# TEXTO EXTRAÍDO
● ● ● ● ● ● ●

Fazendeiros fazem barricadas e cavam valas, enquanto projeto estadual pressiona comunidades tradicionais que lutam para manter suas terras no Vale do São Francisco; capitaneada pelo vice-governador, João Leão (Progressistas), Bahia quer derrubar moratória da cana
Por Caio de Freitas Paes
A situação no oeste baiano piorou, menos de um mês após De Olho nos Ruralistas noticiar tentativas de grilagem em territórios tradicionais na região. Denúncias de quilombolas e ribeirinhos do Vale do São Francisco não impediram novo avanço de invasores em Barra, a cerca de 700 km da capital, Salvador. Desde a segunda quinzena de março, mais frentes de ataque surgiram contra as comunidades de Curralinho, Igarité e Santo Expedito, muito próximas do Velho Chico.

● ● ● ● ● ● ●

# O QUE FAZER
A – Segundo a reportagem sobre grilagem no oeste baiano, a que distância de Salvador fica Barra?
B – Extraia da reportagem sobre grilagem no oeste baiano tudo o que vai de "Fazendeiros fazem barricadas" até "do Velho Chico.".

● ● ● ● ● ● ●

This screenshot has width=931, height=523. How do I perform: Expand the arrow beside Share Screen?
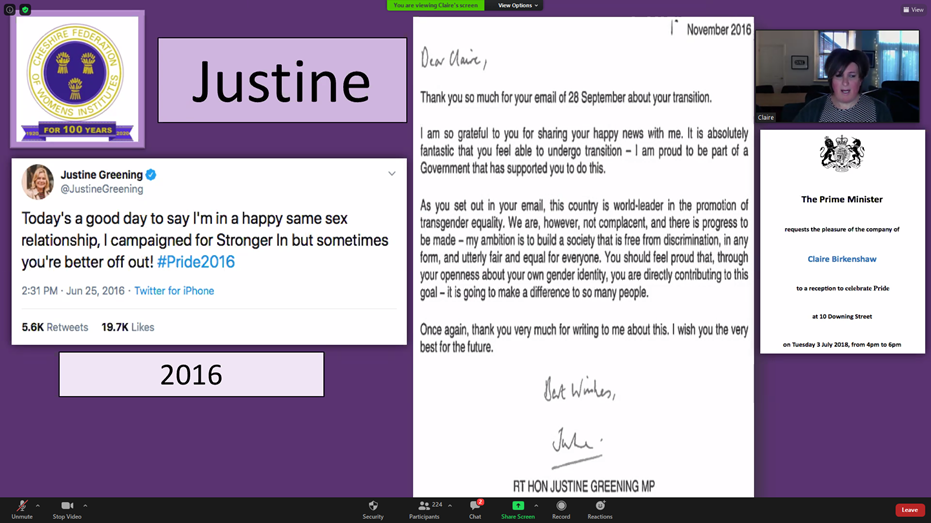536,506
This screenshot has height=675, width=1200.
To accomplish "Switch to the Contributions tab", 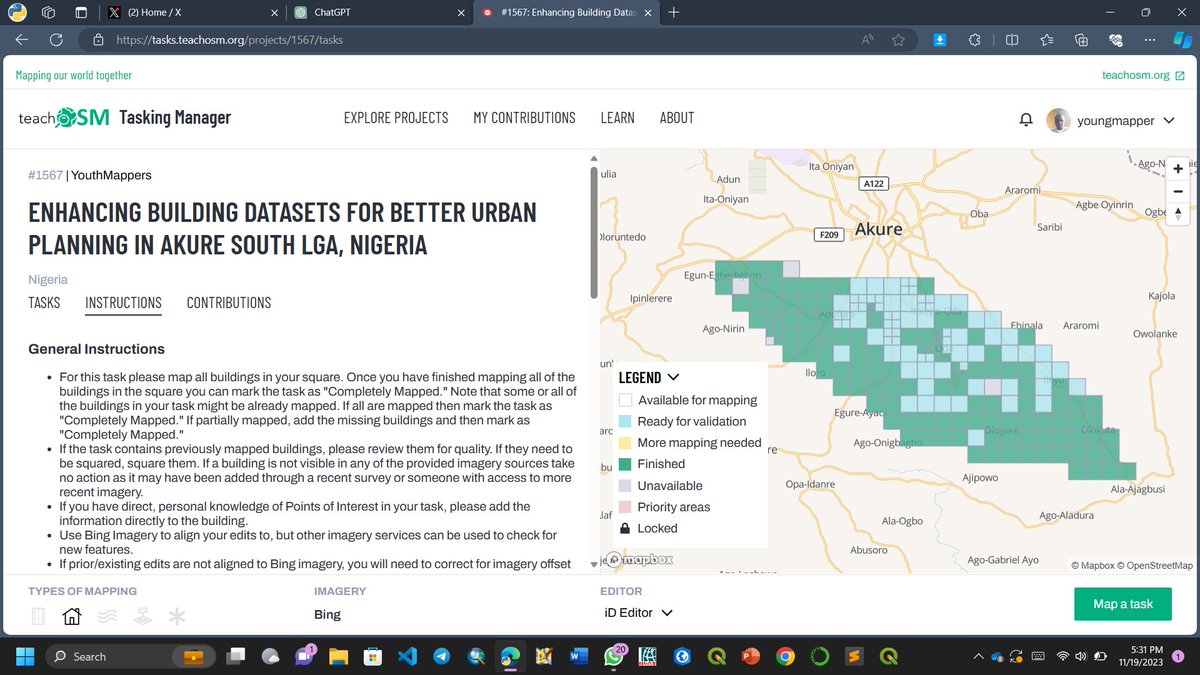I will point(228,302).
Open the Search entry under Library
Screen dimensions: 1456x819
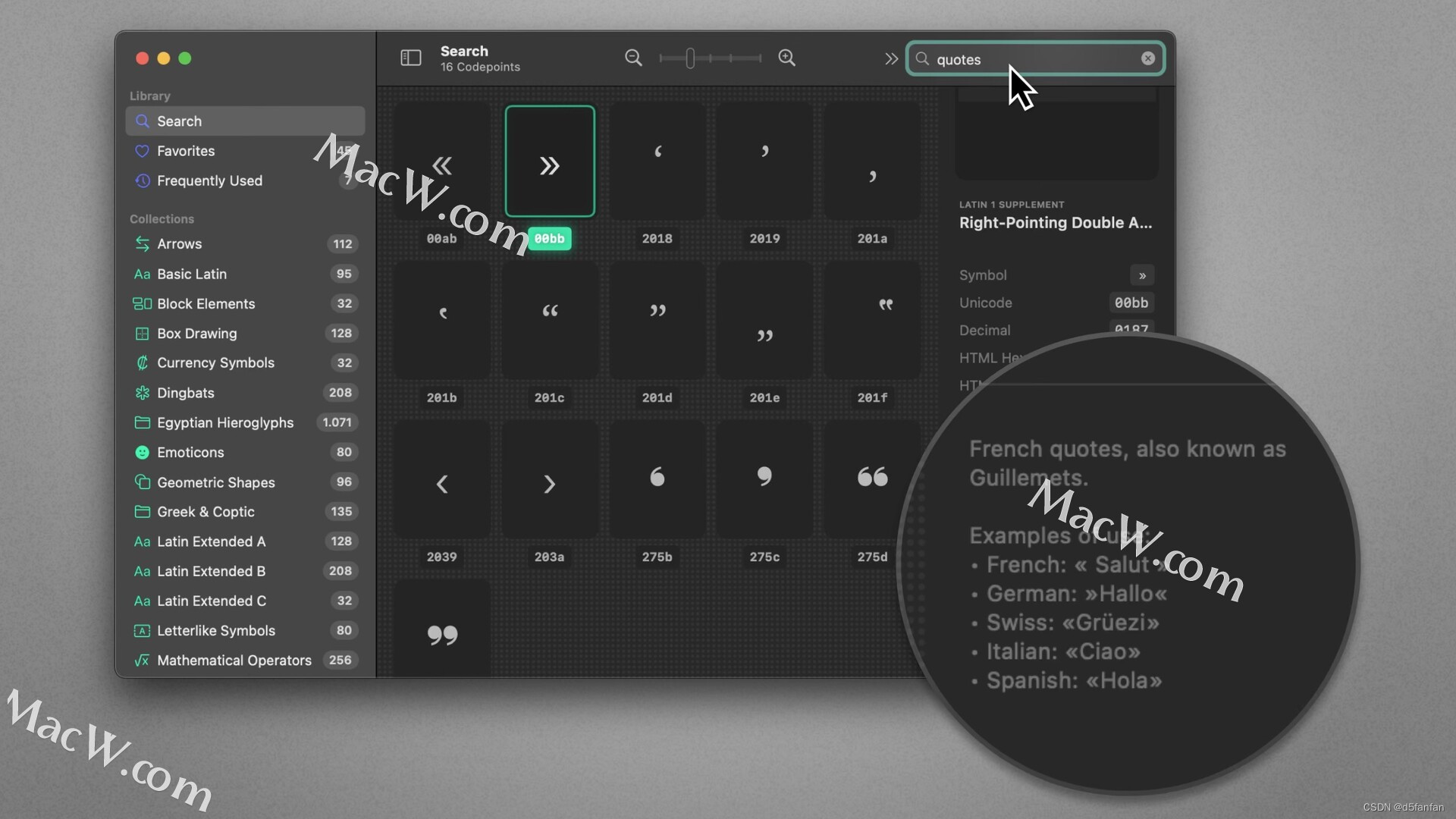click(179, 121)
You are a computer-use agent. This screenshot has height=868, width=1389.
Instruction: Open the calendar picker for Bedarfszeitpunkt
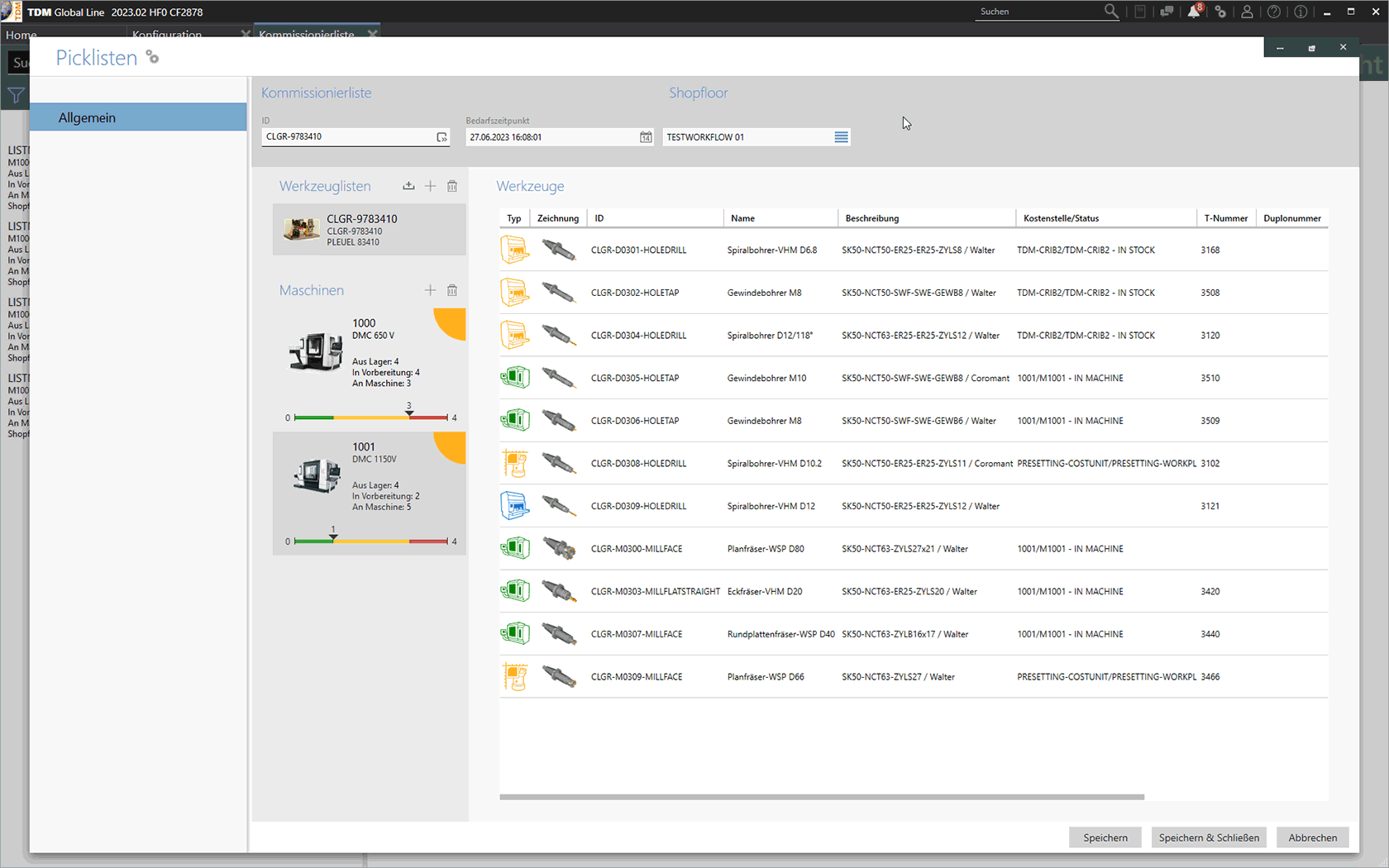pyautogui.click(x=646, y=137)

● ● ● ● ● ● ●

# RESPOSTAS
A – A cerca de 700 km.

B –
Fazendeiros fazem barricadas e cavam valas, enquanto projeto estadual pressiona comunidades tradicionais que lutam para manter suas terras no Vale do São Francisco; capitaneada pelo vice-governador, João Leão (Progressistas), Bahia quer derrubar moratória da cana
Por Caio de Freitas Paes
A situação no oeste baiano piorou, menos de um mês após De Olho nos Ruralistas noticiar tentativas de grilagem em territórios tradicionais na região. Denúncias de quilombolas e ribeirinhos do Vale do São Francisco não impediram novo avanço de invasores em Barra, a cerca de 700 km da capital, Salvador. Desde a segunda quinzena de março, mais frentes de ataque surgiram contra as comunidades de Curralinho, Igarité e Santo Expedito, muito próximas do Velho Chico.